[EXERCISE OBJECTIVE]:
From the text below on prioritizing younger lives, copy every passage that appears inside quotation marks, in the order they occur.

[SOURCE DOCUMENT]:
*** Block opens ***

Indeed, doctors follow a similar logic. In a May paper in the New England Journal of Medicine, a group of doctors from different countries suggested that hospitals consider prioritizing younger patients if they are forced to ration ventilators. “Maximizing benefits requires consideration of prognosis—how long the patient is likely to live if treated—which may mean giving priority to younger patients and those with fewer coexisting conditions,” they wrote. Perhaps, on a global scale, we’ve internalized the idea that the young matter more than the old.
The Moral Machine is not without its criticisms. Some psychologists say that the trolley problem, a similar and more widely known moral dilemma, is too silly and unrealistic to say anything about our true ethics. In a response to the Moral Machine experiment, another group of researchers conducted a comparable study and found that people actually prefer to treat everyone equally, if given the option to do so. In other words, people didn’t want to kill the elderly; they just opted to do so over killing young people, when pressed. (In that experiment, though, people still would kill the criminals.) Shariff says these findings simply show that people don’t like dilemmas. Given the option, anyone would rather say “treat everybody equally,” just so they don’t have to decide.
Bolstering that view, in another recent paper, which has not yet been peer-reviewed, people preferred giving a younger hypothetical COVID-19 patient an in-demand ventilator rather than an older one. They did this even when they were told to imagine themselves as potentially being the older patient who would therefore be sacrificed. The participants were hidden behind a so-called veil of ignorance—told they had a “50 percent chance of being a 65-year-old who gets to live another 15 years, and a 50 percent chance of dying at age 25.” That prompt made the participants favor the young patient even more. When told to look at the situation objectively, saving young lives seemed even better.
To Shariff, his study and others support what many already suspect to be true—that certain deaths bother us more than others do. “If it was attractive, 15-year-old, blond, soccer-playing children who are dying, then we would have more of a concern,” he says.

*** Block closes ***

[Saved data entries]
*** Block opens ***

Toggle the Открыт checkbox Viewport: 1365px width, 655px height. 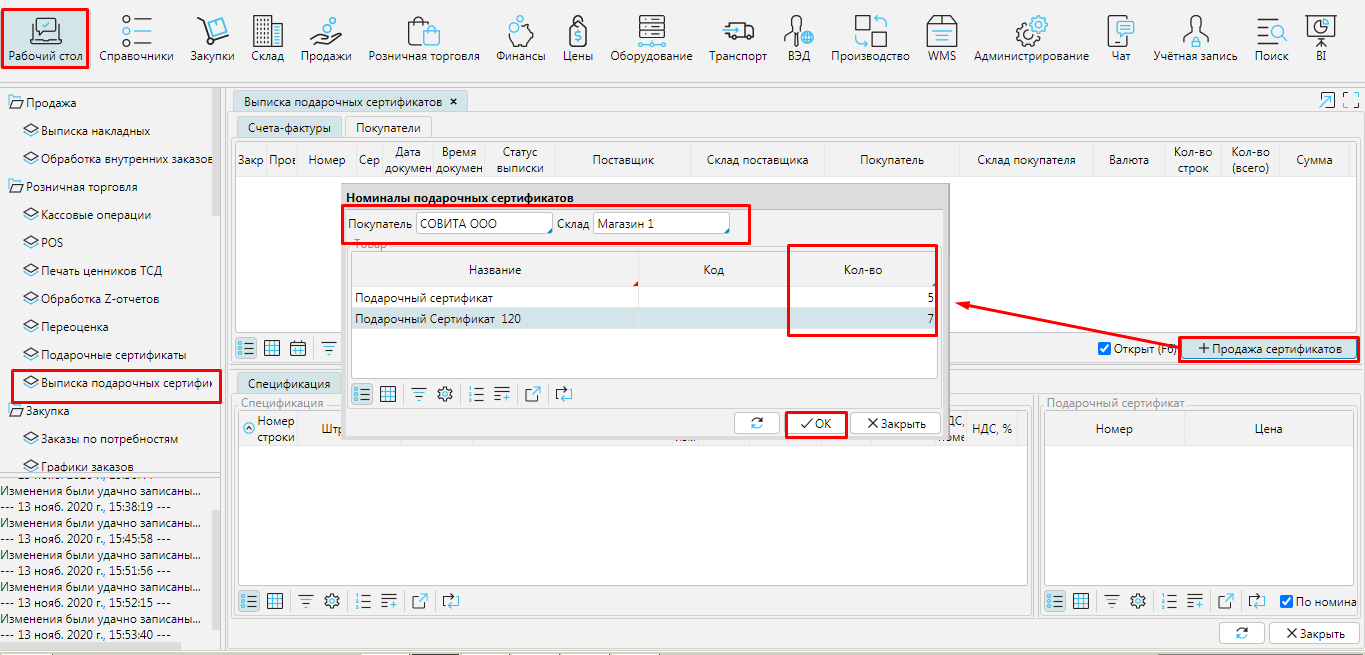(1105, 349)
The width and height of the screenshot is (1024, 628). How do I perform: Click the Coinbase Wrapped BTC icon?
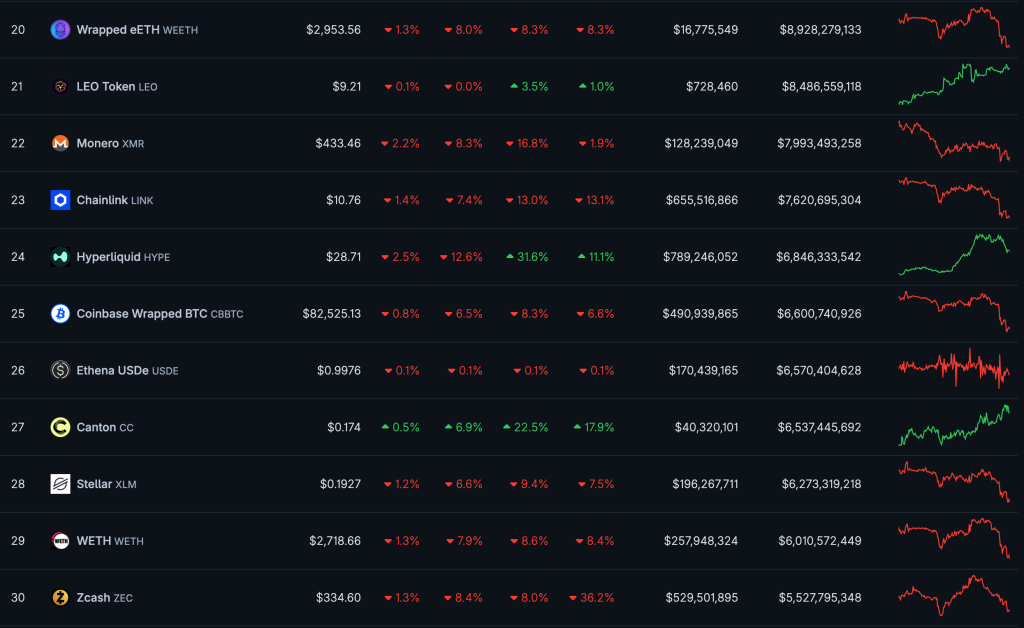coord(60,314)
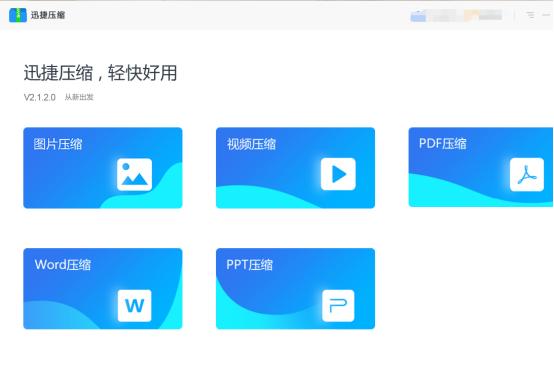Click the P icon on PPT压缩 card
Screen dimensions: 554x376
click(x=338, y=306)
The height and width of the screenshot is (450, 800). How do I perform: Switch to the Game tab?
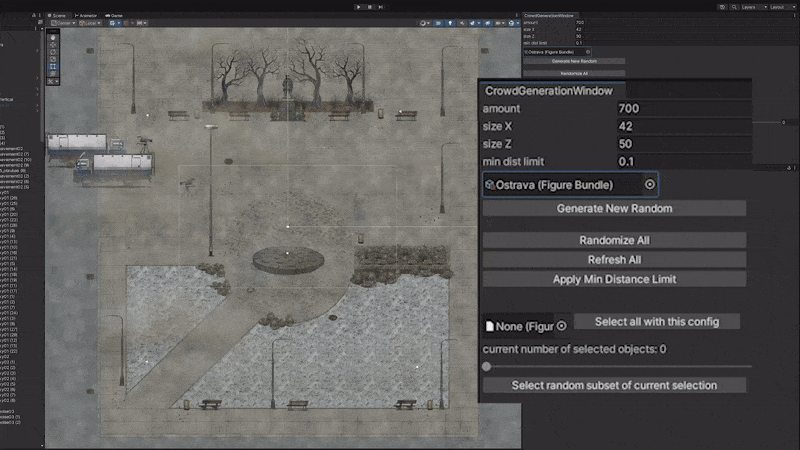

*** Block closes ***

[FINISHED TASK]:
1. Maximizing benefits requires consideration of prognosis—how long the patient is likely to live if treated—which may mean giving priority to younger patients and those with fewer coexisting conditions
2. treat everybody equally
3. 50 percent chance of being a 65-year-old who gets to live another 15 years, and a 50 percent chance of dying at age 25.
4. If it was attractive, 15-year-old, blond, soccer-playing children who are dying, then we would have more of a concern